### Exercise objective:
Look through the entries below and return all lines including the word "marker".

### Provided data:
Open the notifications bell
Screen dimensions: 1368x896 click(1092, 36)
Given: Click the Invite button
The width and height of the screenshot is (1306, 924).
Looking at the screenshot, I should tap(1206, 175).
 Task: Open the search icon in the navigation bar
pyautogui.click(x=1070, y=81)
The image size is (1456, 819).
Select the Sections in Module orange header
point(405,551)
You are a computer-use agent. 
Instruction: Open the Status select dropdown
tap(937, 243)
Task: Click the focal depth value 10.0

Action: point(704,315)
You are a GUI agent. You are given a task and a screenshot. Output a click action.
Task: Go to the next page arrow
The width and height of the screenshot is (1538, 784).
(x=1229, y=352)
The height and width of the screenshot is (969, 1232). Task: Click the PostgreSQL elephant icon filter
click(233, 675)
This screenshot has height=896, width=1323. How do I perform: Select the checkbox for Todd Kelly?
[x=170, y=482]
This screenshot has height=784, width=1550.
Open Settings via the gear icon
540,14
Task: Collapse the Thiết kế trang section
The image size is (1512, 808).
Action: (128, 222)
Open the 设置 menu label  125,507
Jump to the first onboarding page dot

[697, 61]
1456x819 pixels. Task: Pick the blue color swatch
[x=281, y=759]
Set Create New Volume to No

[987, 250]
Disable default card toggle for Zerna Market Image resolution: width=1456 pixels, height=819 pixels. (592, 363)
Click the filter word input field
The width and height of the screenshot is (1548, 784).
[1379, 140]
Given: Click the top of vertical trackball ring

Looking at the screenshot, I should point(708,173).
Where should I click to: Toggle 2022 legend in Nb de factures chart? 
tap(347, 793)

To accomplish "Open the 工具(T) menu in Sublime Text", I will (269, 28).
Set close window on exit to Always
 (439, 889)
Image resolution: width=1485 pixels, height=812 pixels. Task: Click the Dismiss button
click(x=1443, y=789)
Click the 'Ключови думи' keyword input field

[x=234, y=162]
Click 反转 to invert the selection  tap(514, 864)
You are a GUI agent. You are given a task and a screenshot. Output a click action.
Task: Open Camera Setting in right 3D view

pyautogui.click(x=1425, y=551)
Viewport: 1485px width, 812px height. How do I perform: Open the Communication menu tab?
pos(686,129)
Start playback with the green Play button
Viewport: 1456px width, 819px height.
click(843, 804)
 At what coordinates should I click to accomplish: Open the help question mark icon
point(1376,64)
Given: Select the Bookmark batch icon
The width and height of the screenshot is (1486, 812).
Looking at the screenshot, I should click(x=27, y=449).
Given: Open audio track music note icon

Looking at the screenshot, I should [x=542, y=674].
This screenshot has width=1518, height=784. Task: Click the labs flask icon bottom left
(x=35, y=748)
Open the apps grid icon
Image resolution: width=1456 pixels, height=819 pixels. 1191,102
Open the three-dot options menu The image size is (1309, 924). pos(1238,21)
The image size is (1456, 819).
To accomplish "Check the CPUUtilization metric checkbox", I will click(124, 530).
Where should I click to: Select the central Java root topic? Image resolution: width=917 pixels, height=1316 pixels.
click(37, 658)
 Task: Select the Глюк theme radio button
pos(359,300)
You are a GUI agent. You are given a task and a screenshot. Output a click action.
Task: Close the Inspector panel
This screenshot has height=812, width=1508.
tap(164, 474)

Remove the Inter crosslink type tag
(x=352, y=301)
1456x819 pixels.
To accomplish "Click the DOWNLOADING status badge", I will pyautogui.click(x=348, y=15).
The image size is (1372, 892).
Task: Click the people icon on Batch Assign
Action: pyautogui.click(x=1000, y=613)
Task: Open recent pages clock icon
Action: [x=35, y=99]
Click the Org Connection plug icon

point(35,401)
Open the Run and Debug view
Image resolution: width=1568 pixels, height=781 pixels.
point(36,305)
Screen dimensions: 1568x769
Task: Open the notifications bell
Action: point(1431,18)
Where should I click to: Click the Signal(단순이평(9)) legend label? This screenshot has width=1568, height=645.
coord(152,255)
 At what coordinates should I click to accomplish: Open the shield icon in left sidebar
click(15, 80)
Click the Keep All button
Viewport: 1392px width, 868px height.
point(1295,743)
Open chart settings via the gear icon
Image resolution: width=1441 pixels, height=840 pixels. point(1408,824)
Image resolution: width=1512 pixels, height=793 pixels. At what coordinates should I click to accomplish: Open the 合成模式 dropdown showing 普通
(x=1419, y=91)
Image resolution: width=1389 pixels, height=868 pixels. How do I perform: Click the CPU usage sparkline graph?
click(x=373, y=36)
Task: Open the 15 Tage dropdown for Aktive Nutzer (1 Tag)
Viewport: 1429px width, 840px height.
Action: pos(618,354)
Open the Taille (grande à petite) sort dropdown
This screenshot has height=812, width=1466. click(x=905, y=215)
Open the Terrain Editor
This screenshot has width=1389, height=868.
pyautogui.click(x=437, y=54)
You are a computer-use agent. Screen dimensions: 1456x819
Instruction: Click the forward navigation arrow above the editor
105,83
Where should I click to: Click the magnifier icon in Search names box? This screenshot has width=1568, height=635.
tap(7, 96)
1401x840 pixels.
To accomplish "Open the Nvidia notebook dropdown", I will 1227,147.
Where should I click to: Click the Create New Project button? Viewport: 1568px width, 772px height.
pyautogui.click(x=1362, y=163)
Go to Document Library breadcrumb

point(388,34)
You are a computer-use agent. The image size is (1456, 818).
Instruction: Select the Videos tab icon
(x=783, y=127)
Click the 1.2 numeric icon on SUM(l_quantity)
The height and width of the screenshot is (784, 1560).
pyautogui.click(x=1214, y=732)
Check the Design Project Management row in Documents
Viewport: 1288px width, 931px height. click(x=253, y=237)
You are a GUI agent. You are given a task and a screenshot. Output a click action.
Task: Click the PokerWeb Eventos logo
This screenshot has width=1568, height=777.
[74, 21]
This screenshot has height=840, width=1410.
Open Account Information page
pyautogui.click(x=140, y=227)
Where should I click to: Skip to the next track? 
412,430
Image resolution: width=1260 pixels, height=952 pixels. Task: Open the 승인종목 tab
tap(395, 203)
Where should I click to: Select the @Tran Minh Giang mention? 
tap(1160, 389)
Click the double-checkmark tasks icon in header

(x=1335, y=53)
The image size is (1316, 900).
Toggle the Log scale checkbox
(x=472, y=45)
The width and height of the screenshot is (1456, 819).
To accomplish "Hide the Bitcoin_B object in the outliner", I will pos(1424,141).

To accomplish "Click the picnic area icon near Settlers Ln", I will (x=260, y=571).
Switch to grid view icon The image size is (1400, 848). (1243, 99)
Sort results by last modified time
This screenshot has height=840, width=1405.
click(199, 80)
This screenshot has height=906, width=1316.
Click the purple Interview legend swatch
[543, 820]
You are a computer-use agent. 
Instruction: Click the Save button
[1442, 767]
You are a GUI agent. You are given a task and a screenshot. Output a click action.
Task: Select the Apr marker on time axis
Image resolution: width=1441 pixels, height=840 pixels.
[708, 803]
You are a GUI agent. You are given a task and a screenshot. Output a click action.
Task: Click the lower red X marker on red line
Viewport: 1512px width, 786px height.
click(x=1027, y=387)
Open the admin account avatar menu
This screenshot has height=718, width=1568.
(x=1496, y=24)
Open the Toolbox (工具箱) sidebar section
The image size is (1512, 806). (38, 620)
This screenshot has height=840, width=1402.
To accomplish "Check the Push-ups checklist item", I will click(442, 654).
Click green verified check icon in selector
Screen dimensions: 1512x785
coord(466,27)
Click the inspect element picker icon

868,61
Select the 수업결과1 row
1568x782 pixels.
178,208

### Reply to the exercise:
Task: Select the Apr marker on time axis
Task: Click the lower red X marker on red line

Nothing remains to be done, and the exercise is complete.